Exercise goal - Exactly as they appear below, repeat the lines from the one with "Need help with" through the one with "Newsletters (206, 1819)", and no others.

Extracted records -
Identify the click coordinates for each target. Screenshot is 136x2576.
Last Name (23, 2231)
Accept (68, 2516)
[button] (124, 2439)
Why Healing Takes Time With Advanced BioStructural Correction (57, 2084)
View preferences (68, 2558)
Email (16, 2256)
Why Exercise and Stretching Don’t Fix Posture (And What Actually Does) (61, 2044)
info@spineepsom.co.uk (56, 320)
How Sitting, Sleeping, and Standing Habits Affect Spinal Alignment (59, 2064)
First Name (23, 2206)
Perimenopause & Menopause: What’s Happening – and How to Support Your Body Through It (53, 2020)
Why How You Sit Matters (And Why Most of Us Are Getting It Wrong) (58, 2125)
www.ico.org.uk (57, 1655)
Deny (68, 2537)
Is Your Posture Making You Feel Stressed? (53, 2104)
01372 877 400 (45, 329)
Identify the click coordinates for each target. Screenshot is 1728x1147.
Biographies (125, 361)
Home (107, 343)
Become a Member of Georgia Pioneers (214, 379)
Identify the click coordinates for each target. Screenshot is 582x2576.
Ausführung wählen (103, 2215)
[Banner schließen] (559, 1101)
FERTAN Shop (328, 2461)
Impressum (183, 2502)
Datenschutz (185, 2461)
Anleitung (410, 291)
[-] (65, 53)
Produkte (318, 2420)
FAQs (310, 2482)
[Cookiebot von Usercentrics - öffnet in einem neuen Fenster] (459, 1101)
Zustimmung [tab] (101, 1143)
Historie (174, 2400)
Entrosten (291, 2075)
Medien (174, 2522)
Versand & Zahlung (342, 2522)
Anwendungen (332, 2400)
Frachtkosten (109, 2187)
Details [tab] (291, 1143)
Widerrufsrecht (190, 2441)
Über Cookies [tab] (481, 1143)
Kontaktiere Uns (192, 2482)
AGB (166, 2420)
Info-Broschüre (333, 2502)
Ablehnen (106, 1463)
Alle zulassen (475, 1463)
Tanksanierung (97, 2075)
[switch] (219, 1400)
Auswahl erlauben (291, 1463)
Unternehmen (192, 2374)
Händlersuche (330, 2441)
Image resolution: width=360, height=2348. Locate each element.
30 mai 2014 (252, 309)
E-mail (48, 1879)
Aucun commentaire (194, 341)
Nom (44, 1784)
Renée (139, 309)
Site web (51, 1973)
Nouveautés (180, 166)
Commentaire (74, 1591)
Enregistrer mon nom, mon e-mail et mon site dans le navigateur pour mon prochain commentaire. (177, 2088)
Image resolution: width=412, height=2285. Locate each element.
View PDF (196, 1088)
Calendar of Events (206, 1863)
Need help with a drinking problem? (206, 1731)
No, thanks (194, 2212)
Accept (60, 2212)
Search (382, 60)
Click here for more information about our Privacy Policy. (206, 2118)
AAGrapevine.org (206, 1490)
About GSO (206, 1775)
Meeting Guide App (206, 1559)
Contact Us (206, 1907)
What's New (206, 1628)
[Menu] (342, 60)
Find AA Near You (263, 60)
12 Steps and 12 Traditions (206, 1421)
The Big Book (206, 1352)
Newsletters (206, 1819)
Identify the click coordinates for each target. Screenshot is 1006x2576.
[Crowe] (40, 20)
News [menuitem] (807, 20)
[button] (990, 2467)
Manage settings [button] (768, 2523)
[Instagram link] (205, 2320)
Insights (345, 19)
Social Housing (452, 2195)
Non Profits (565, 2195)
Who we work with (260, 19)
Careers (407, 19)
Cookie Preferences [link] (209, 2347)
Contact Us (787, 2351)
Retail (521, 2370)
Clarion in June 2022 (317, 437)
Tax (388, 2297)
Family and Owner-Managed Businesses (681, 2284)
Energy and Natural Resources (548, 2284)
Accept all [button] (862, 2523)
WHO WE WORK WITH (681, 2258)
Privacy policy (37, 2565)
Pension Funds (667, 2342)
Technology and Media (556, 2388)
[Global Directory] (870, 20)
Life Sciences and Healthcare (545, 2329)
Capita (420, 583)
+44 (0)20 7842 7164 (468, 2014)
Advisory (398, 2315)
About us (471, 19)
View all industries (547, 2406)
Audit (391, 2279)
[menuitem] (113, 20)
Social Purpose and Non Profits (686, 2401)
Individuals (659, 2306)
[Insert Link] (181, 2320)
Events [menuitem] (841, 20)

Completed exercise -
Need help with a drinking problem? (206, 1731)
No, thanks (194, 2212)
Accept (60, 2212)
Search (382, 60)
Click here for more information about our Privacy Policy. (206, 2118)
AAGrapevine.org (206, 1490)
About GSO (206, 1775)
Meeting Guide App (206, 1559)
Contact Us (206, 1907)
What's New (206, 1628)
[Menu] (342, 60)
Find AA Near You (263, 60)
12 Steps and 12 Traditions (206, 1421)
The Big Book (206, 1352)
Newsletters (206, 1819)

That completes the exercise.